* [Task item]:
Within the data that follows, how many lines carry the string "sidebar"? Give the number alone.

- - -

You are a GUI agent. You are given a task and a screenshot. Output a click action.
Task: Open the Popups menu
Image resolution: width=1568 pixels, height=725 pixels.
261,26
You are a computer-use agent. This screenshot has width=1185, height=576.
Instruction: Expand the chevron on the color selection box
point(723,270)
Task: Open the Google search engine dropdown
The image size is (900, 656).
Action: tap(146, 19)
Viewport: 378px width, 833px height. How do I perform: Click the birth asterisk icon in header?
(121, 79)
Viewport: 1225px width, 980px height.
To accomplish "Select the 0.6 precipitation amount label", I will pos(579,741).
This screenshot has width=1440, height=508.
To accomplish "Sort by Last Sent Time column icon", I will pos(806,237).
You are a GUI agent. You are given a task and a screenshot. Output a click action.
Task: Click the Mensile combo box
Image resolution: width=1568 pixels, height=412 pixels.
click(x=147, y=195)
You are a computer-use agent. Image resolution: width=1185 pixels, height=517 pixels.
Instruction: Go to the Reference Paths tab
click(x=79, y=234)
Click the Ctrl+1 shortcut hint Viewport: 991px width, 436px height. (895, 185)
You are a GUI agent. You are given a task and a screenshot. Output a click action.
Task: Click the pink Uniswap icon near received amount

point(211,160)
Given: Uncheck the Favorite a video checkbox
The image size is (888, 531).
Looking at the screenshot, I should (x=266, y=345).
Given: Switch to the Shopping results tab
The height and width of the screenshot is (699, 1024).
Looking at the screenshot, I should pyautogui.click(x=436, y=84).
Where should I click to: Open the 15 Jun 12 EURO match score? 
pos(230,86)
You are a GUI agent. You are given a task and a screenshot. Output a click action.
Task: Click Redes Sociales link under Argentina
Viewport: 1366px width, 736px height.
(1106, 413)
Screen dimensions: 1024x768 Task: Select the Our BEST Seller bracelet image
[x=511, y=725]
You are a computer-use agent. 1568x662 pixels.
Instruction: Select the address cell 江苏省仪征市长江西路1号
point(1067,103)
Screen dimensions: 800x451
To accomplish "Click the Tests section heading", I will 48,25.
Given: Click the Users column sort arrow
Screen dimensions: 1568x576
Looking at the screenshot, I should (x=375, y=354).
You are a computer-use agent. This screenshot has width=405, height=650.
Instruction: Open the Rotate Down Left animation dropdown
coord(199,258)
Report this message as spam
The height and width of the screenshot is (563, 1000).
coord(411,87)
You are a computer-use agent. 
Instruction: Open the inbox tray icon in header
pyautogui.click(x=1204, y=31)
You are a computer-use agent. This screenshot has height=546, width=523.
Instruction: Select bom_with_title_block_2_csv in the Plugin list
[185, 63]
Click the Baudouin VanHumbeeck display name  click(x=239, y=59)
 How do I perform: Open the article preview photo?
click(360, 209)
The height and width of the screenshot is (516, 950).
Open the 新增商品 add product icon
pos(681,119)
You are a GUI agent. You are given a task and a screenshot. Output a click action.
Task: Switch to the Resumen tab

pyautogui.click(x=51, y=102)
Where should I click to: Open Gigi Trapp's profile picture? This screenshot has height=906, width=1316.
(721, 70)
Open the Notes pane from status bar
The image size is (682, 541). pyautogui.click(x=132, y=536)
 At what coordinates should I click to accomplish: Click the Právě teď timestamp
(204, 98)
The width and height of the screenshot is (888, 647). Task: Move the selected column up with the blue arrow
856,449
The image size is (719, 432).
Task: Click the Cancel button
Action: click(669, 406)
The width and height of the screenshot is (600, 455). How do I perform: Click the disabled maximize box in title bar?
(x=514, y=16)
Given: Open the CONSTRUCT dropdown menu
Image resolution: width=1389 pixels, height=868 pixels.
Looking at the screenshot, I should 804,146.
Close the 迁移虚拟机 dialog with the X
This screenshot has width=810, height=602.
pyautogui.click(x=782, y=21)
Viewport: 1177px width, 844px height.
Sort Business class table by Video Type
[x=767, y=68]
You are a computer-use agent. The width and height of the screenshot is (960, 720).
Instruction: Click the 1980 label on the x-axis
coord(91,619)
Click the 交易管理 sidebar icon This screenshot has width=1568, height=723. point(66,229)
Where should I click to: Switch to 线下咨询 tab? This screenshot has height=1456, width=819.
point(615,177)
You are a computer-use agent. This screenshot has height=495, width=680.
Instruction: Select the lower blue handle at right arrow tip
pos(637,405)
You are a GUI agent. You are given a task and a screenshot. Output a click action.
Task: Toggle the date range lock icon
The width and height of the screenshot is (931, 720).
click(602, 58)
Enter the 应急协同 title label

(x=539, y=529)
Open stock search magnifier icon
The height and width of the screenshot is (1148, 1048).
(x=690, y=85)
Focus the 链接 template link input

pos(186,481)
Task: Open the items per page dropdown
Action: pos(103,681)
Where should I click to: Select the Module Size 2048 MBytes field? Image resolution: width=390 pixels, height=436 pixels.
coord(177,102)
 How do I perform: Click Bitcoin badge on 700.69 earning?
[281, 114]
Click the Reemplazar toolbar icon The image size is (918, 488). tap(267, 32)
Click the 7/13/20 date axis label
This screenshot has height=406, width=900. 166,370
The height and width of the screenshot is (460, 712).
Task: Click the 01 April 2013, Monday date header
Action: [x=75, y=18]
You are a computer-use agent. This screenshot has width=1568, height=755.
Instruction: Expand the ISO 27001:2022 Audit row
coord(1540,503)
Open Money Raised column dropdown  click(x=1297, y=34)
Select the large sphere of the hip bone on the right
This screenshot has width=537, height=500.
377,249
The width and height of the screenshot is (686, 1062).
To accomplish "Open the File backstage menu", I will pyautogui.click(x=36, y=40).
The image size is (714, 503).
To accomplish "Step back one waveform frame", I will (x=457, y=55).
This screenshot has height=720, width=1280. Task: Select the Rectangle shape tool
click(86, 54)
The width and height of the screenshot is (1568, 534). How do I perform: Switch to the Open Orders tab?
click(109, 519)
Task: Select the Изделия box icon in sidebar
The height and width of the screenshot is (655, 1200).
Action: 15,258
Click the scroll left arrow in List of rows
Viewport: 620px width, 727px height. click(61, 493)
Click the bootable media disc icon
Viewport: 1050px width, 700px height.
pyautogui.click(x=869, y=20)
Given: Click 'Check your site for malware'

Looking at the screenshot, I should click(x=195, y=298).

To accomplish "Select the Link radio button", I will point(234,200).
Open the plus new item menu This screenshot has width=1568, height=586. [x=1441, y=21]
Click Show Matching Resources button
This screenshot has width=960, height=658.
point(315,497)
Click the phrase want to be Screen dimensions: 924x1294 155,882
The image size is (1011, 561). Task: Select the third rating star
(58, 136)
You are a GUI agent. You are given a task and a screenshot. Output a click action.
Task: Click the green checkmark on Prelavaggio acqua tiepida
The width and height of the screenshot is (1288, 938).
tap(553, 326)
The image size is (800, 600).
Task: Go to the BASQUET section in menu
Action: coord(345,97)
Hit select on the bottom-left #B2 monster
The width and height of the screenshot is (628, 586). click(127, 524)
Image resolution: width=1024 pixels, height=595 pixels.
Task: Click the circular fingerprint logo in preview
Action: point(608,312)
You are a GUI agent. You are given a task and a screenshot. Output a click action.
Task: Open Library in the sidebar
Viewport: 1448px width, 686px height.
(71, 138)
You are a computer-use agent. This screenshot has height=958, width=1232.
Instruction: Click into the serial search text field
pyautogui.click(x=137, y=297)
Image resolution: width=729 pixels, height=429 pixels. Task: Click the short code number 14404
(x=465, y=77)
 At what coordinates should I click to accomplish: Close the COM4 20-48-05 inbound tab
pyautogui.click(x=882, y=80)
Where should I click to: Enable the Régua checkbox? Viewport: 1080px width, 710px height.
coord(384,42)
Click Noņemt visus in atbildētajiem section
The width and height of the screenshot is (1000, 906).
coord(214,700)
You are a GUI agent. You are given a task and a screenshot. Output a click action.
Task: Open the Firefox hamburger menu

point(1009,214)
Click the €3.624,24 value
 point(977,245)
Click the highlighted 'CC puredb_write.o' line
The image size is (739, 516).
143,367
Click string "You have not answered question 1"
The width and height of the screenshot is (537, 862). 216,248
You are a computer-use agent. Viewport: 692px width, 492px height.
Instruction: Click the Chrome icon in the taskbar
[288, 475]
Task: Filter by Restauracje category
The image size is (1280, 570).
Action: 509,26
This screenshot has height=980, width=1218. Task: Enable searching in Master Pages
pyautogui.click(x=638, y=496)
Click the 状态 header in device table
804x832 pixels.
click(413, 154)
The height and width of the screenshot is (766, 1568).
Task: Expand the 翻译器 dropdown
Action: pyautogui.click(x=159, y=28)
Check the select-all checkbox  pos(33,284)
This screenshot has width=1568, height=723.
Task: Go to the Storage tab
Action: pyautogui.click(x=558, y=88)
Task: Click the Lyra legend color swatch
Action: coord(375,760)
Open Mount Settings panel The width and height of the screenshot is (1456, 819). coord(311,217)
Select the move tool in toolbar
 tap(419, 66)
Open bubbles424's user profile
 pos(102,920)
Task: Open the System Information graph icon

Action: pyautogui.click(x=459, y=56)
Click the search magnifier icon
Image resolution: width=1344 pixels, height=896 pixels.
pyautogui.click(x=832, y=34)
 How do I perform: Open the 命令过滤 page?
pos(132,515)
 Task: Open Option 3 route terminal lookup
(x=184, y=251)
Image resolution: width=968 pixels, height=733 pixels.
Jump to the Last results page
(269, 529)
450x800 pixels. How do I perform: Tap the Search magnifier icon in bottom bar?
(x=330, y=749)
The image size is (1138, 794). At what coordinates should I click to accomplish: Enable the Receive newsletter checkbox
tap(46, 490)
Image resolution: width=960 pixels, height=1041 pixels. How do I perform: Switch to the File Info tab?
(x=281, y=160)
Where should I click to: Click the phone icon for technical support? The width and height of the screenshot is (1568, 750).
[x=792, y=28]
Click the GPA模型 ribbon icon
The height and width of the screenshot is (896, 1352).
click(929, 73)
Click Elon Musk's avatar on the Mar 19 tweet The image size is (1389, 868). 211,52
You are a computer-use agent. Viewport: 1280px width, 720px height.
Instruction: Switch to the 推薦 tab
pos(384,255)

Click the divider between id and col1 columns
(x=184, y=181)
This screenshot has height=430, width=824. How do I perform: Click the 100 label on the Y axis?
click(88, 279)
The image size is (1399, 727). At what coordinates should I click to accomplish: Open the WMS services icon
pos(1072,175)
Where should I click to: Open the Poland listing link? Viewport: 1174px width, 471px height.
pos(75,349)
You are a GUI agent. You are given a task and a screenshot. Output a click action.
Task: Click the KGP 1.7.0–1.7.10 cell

- - -

* [Exercise solution]:
3